Problem requirements: Starting with the line that contains "How do I perform: Click" and going on through the end of the saved entries below, write out all of these lines again, requests included, but multiply every coordinate in the answers by 2.45, rounding each result to a whole number with halves rounded up. Leave the pictures out.

═══ Excerpted data ═══

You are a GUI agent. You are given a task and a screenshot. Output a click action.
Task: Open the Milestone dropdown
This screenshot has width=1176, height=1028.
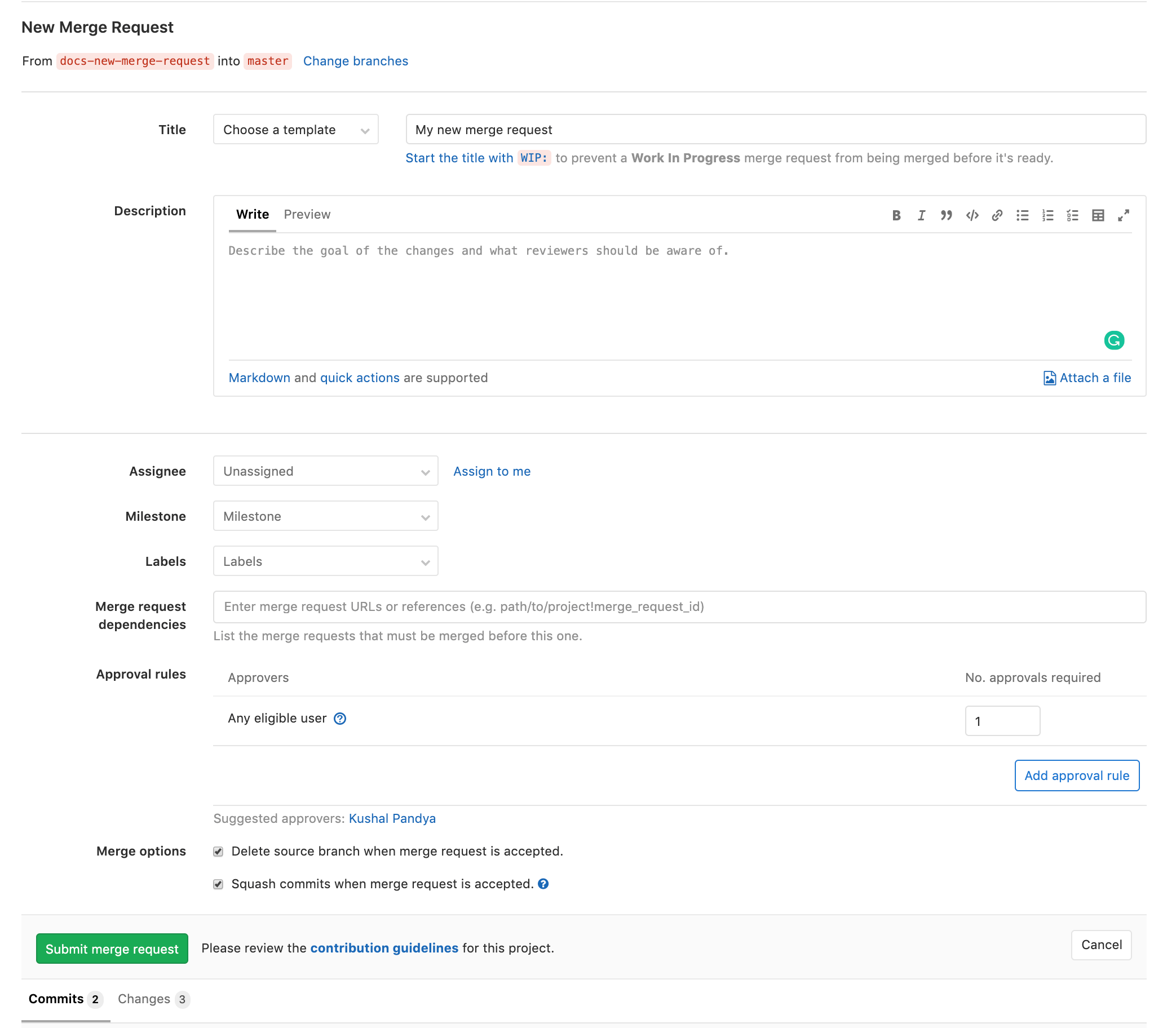click(x=325, y=515)
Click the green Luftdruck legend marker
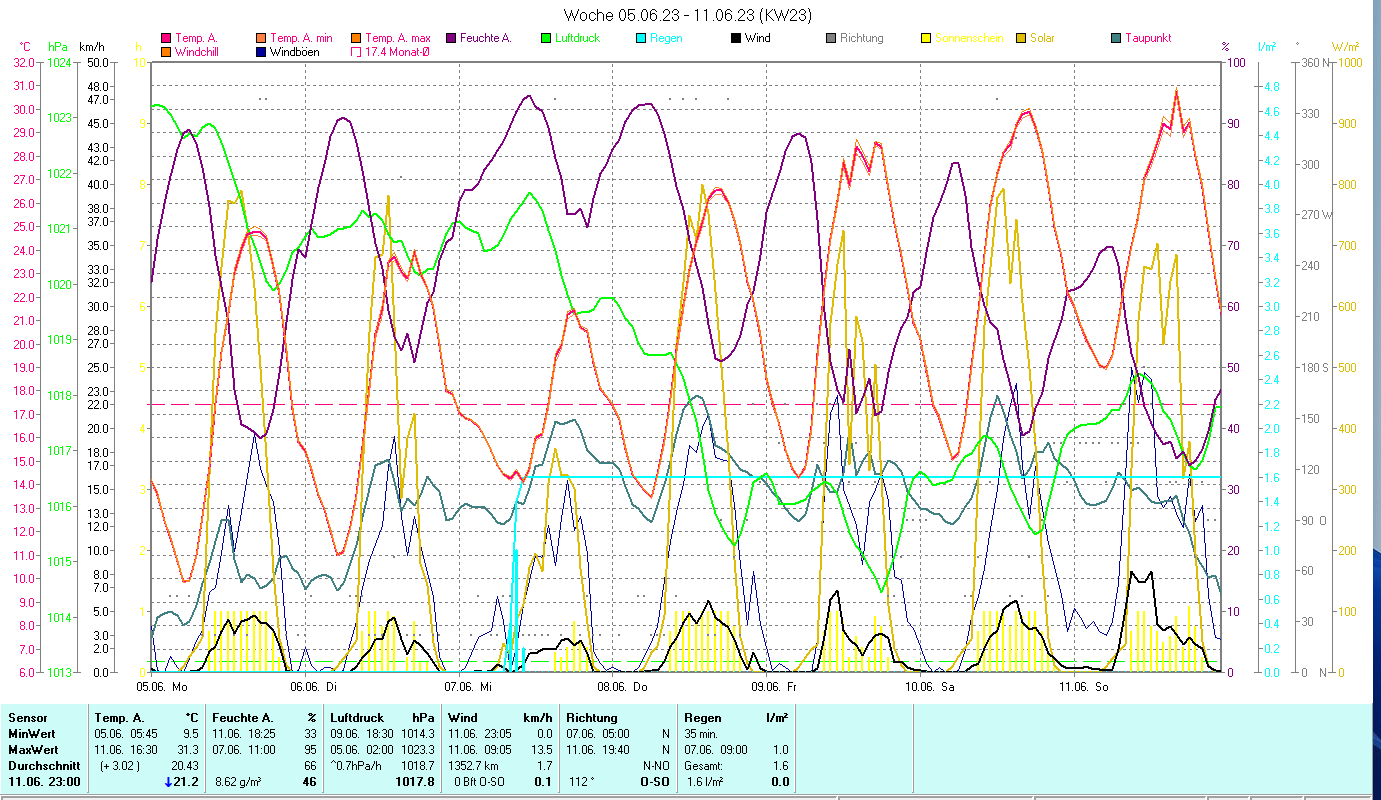 pyautogui.click(x=546, y=39)
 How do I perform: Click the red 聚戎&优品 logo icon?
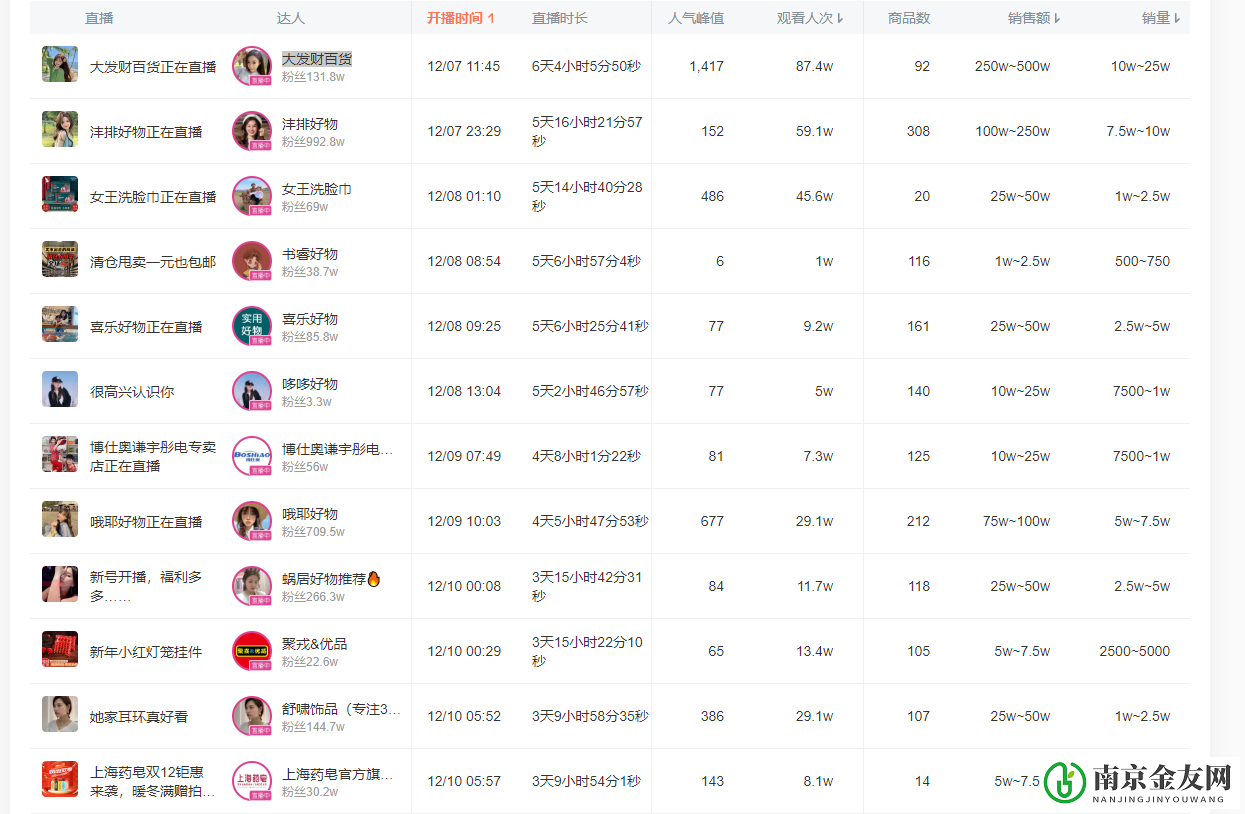251,651
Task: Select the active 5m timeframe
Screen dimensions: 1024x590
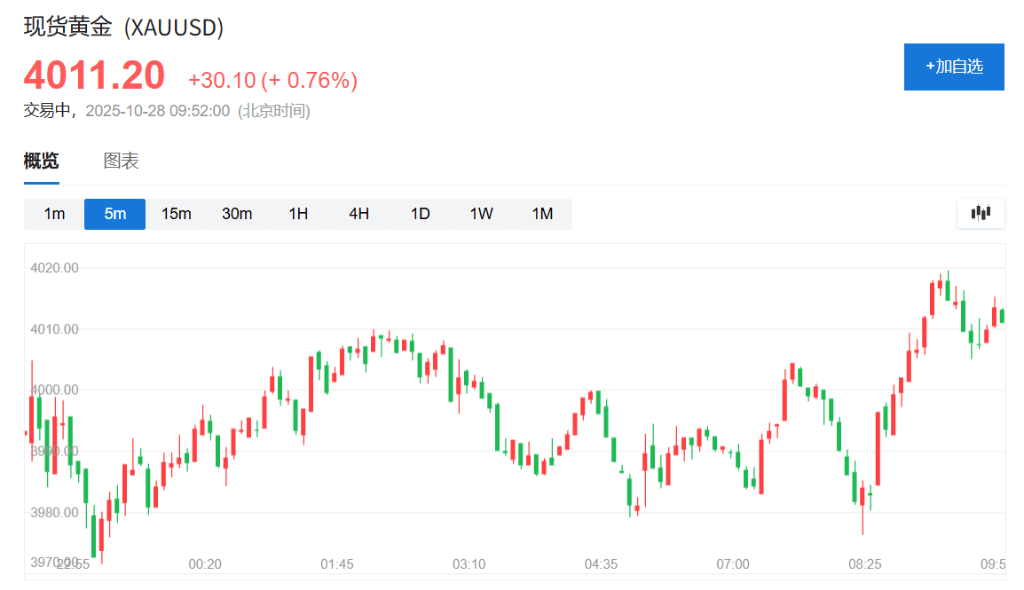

═══

Result of this exercise:
 How do I perform: Click the red 聚戎&优品 logo icon?
615,1595
Task: Select the active 5m timeframe
Screen dimensions: 1024x590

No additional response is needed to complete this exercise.